Daniel stared at the symbols once more, trying to force them to make some kind of sense. To make them have something to do with the artifact that was the center of their project, but nothing else that had been found in Giza seemed to fit. It was as if the artifact and everything else had come from different time periods, but that was impossible. It had to be impossible. If it wasn’t, the very idea turned everything that they thought they knew about Ancient Egypt on its head. But that was impossible, wasn’t it?

Daniel stretched, hearing the vertebrae in his back pop in protest at the long hours spent hunched over this translation. And for what? He’d compared the markings with cuneiform and other pre-dynastic writings and found no matches whatsoever. All he had to show for his efforts were a few scribbled notes and a headache the size of the cover stone itself.

And that wasn’t the only headache he was currently suffering from.

Daniel thought back to earlier, to the expression he’d seen on Catherine’s face when he’d excused himself from their lunch date to get back to his fruitless research. If only he could figure out a way to let Catherine down gently, get out of this damn entanglement without hurting her too much.

If he’d been able to say no to her in the first place, it might never have got to this. Part of it had been a reaction to his need to hide what he was, camouflaging himself with his relationship with Catherine. If Daniel had felt for her the way she did for him it might have even worked out, but he couldn’t pretend that he did. At least not to himself.

And he tried not to lead her on, using the war as an excuse not to marry, even though he hated himself for his cowardice. He should never have let it get this far.

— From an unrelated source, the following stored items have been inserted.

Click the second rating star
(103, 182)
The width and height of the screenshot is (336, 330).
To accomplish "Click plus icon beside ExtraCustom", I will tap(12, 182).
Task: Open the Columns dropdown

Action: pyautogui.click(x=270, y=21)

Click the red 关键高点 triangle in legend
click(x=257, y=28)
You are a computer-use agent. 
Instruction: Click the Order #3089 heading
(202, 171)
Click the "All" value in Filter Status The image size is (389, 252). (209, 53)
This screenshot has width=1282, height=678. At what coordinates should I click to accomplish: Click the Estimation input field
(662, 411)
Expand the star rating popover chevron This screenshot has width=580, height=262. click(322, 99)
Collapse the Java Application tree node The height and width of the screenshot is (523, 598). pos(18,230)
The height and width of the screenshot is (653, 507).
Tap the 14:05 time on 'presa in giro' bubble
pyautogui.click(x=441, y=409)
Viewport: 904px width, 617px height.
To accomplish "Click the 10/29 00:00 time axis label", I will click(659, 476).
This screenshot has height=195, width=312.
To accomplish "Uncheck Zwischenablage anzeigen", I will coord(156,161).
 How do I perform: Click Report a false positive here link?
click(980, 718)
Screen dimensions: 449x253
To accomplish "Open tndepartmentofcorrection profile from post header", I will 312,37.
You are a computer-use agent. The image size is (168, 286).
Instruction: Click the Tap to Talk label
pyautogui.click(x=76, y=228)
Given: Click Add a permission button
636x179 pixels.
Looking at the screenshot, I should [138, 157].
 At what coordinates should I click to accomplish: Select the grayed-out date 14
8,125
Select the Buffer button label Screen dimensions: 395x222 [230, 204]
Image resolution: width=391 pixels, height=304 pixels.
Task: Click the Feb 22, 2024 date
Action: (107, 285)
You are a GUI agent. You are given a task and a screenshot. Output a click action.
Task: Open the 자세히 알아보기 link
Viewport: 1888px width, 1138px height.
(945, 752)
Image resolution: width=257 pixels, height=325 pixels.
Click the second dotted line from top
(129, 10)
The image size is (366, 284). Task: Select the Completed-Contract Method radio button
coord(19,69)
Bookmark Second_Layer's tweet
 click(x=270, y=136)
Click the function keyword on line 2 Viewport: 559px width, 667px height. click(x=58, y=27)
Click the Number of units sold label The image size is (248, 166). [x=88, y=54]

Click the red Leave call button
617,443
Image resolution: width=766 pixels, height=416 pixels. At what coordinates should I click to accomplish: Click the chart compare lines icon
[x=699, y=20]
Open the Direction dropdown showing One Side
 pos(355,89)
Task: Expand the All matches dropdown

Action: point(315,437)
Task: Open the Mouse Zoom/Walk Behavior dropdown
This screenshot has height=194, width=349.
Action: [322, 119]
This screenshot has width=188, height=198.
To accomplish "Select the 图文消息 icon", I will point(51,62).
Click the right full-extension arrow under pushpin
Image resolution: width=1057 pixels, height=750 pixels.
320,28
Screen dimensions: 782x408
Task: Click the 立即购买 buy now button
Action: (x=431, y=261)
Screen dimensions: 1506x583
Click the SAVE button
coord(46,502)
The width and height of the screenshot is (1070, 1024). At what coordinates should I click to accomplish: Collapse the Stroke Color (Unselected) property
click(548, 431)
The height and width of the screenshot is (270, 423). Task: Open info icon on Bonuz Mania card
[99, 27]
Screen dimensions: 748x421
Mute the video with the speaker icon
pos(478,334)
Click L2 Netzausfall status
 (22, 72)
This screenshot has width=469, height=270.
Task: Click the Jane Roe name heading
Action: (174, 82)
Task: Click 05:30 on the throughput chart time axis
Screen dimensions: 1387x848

But it had, and Daniel knew now he was in too deep. He’d seen the way Ernest Littlefield looked at her, wondered why Catherine herself didn’t see the adoration that shone from his would-be rival’s eyes. But she was too fixed on her father’s protégé, too intent on hitching her wagon to a rising star of her father’s creation at her father’s behest, to even notice Ernest.

And that made Daniel feel even guiltier. As if he wasn’t just lying to Catherine, leading her on with unspoken promises of something Daniel could never truly give her, but Ernest too. He was robbing Ernest of the happiness he himself desired.

Catherine had even given him her amulet, as a kind of tacit engagement present, and he’d accepted it without raising a single objection. She hadn’t asked for anything in return, knowing that wartime raised its own issues where getting things were concerned, and for that Daniel was eternally grateful. He didn’t want to tie himself to her, or vice versa, any more than he already had.

He certainly could never tell her he had no intentions of marrying anyone. That he was more interested in Colonel O’Neill than he was in anyone else involved with the project and that getting together with him seemed as likely as changing how he felt about marrying Catherine Langford.

At some point, though, he knew he would have to find a way to tell her the truth—or at least as much of the truth as she could manage—it wasn’t right to make her think there was some possibility there when that patently was never going to happen. His own life had been torn apart by actions beyond his control, so Daniel certainly had no intention of wrecking other people’s lives by his own deliberate actions.


Avoidance had its uses but at the end of the day the facility really wasn’t that large.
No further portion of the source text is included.